Überall begegnest du ihnen. Sie
starren dich an, mustern dich, als wärst du hier nicht richtig, als
entsprächst du nicht ihren Vorgaben, als gehörtest du aussortiert.
Falsche Gesellschaft.
Oder sie lächeln dich an, nicken dir
zu, als seid ihr schon seit Jahren Nachbarn, die sich nichts zu sagen
brauchen um zu wissen, dass der andere einen guten Morgen wünscht.
Sie lachen, wenn du ihrer kleinen Tochter auf ihr nachgeäfftes
„Hallo!“ freundlich antwortest. Sie bedanken sich, wenn du ihrem
Hund mit dem Rad ausweichst. Sie haben immer ein Lächeln im Gesicht.
Und es gibt stumme Gesichter.
Gesichter, die aussehen, als seien sie garnicht da. Sie schotten sich
ab. Tunnelblick. Manche sehen dich sogar an, wenn du ihren Blick
suchst.

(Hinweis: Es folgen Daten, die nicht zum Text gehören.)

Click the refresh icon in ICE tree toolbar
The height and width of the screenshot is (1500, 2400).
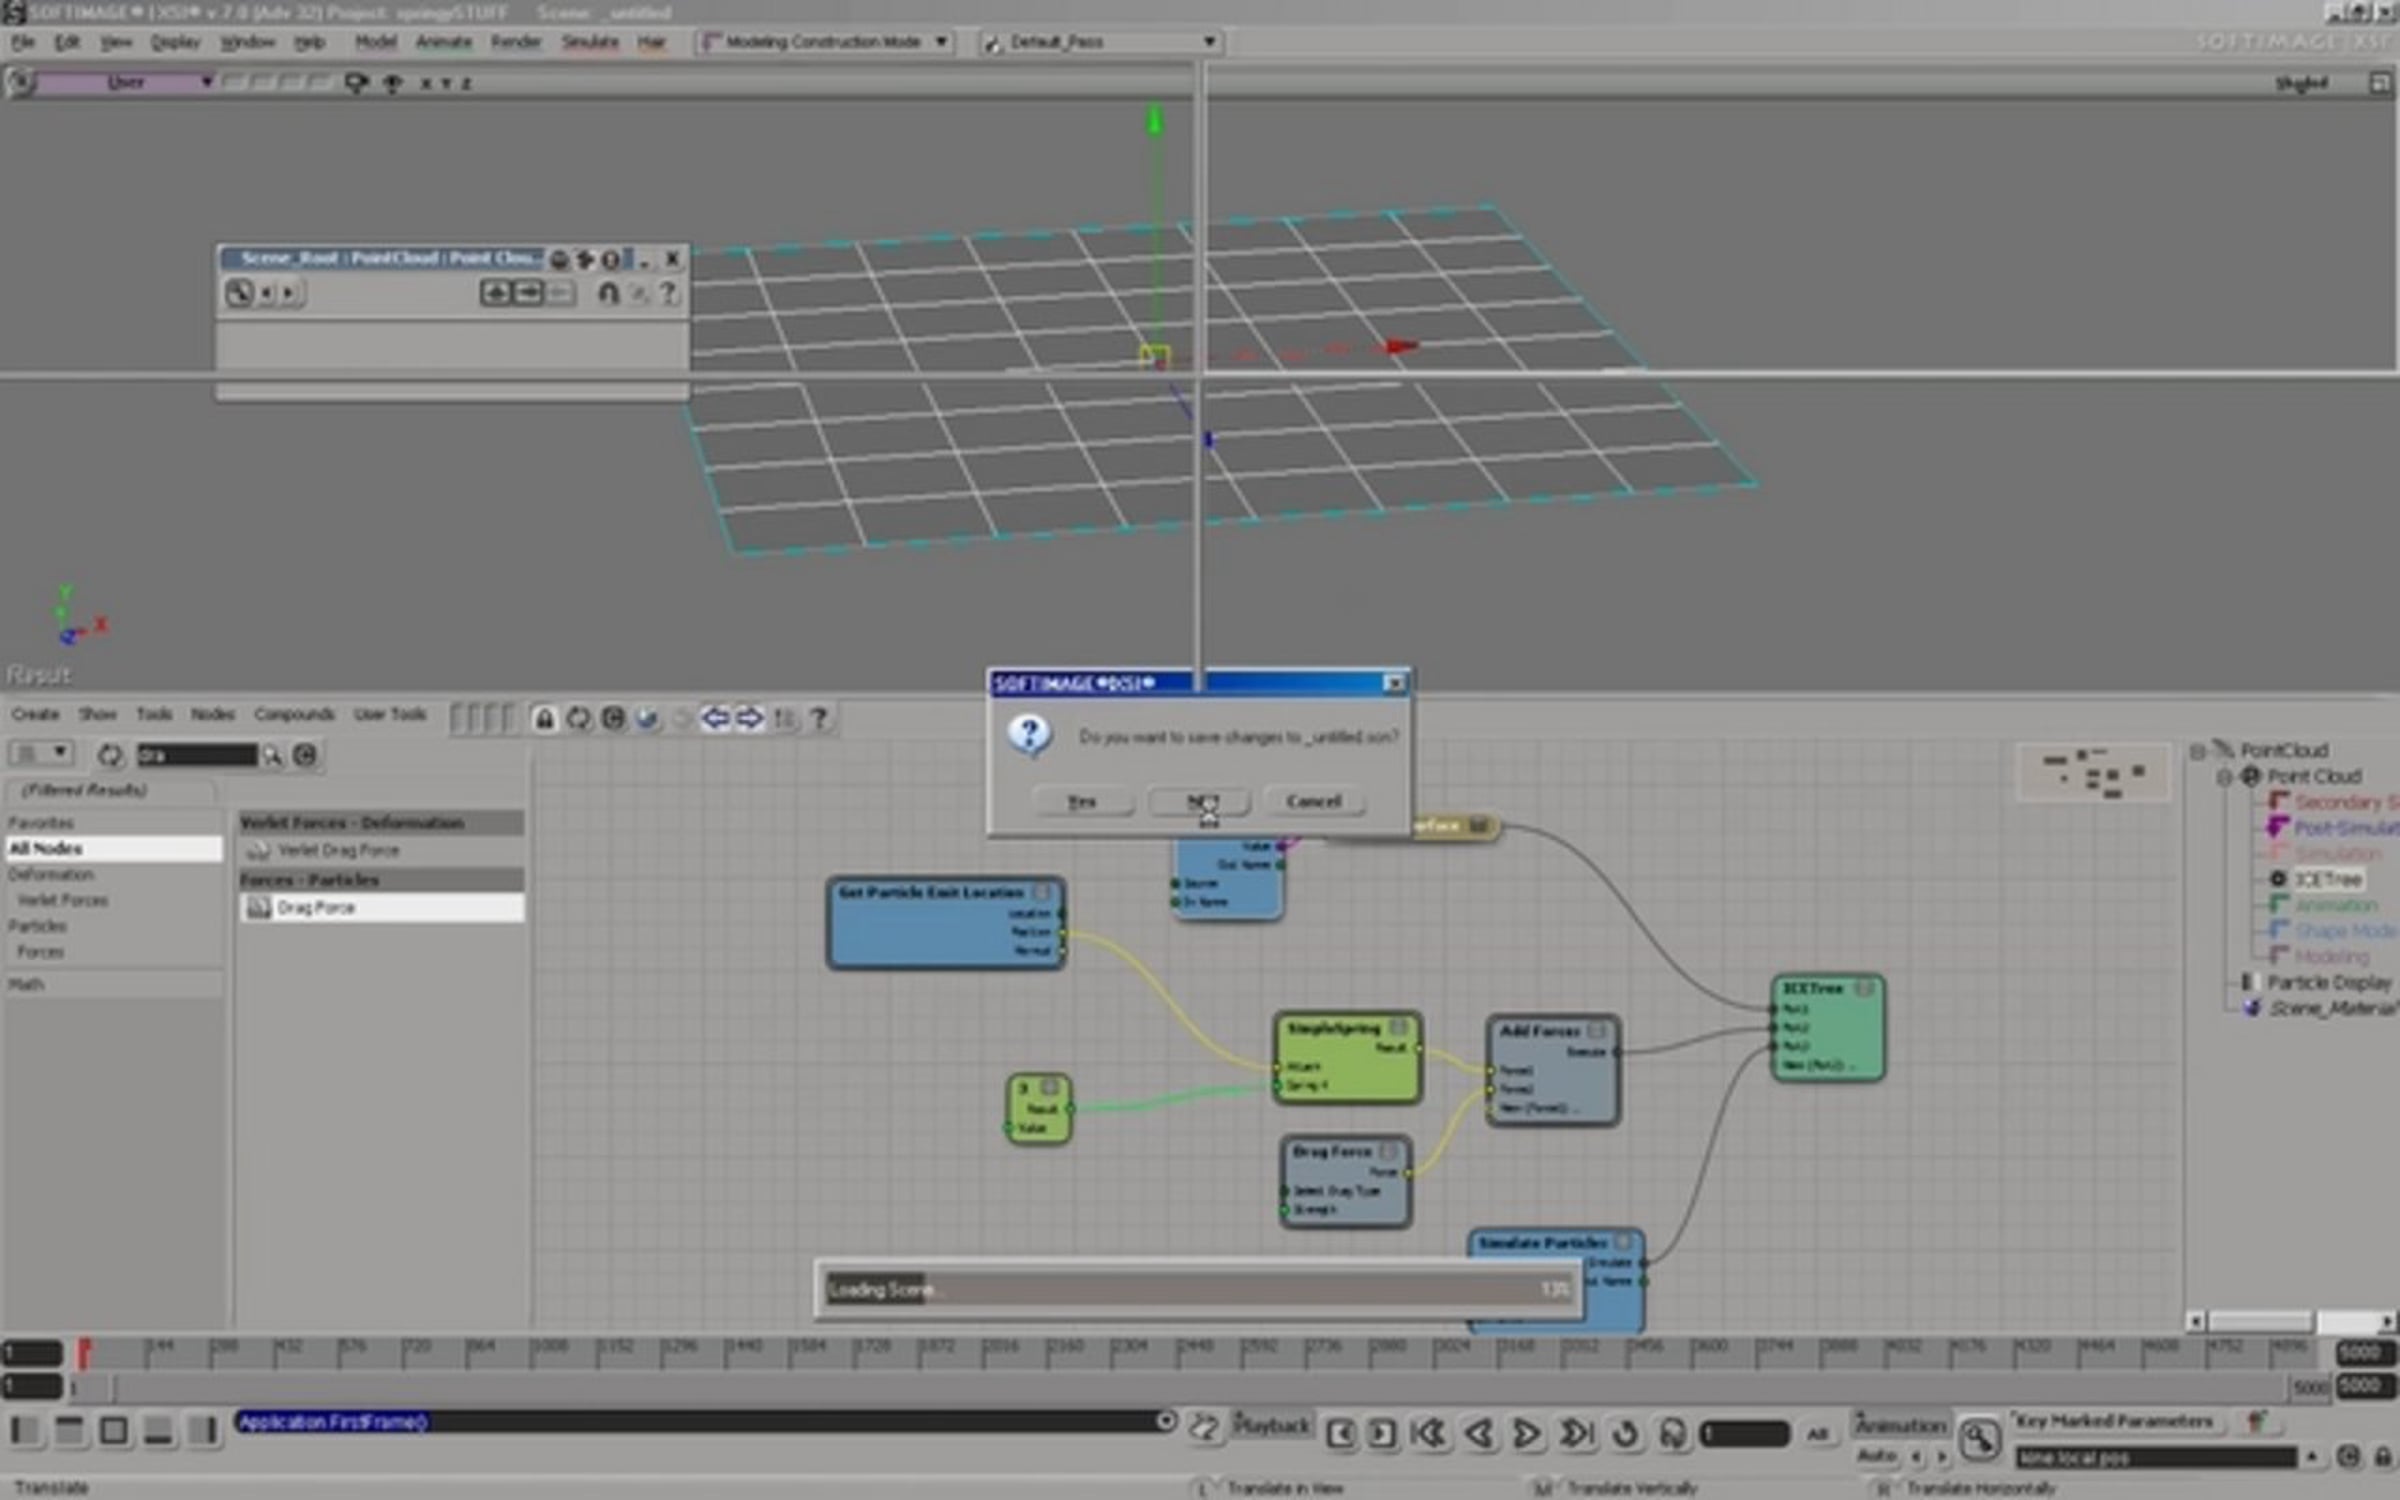point(578,718)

Unverwandt. Ohne Leben. Tote Gesichter. Oder zumindest
kaputt, abgearbeitet müde. Vielleicht auch wirklich uninteressiert,
in ihrer eigenen Welt gefangen, abgeschottet, zuhause.
Manche sieht man täglich, denkt immer
die gleichen Gedanken über sie.
Manche sah man bloß einmal und doch
denkt man immer und immer wieder an sie.
Manche hat man ewig nicht gesehen und
man vermisst sie, vielleicht sogar ohne die Person selbst zu
vermissen; denn manche Gesichter haben eine Ausstrahlung, die gut
tut.
Und es gibt Gesichter die belanglos
sind, die sich vielleicht gerade fragen, warum man nicht zurück
gelächelt, nicht gegrüßt hat.
Zu jedem Gesicht gehört ein Kopf,
Gehirn, ein Körper, Bewegungen, Abläufe, Routine.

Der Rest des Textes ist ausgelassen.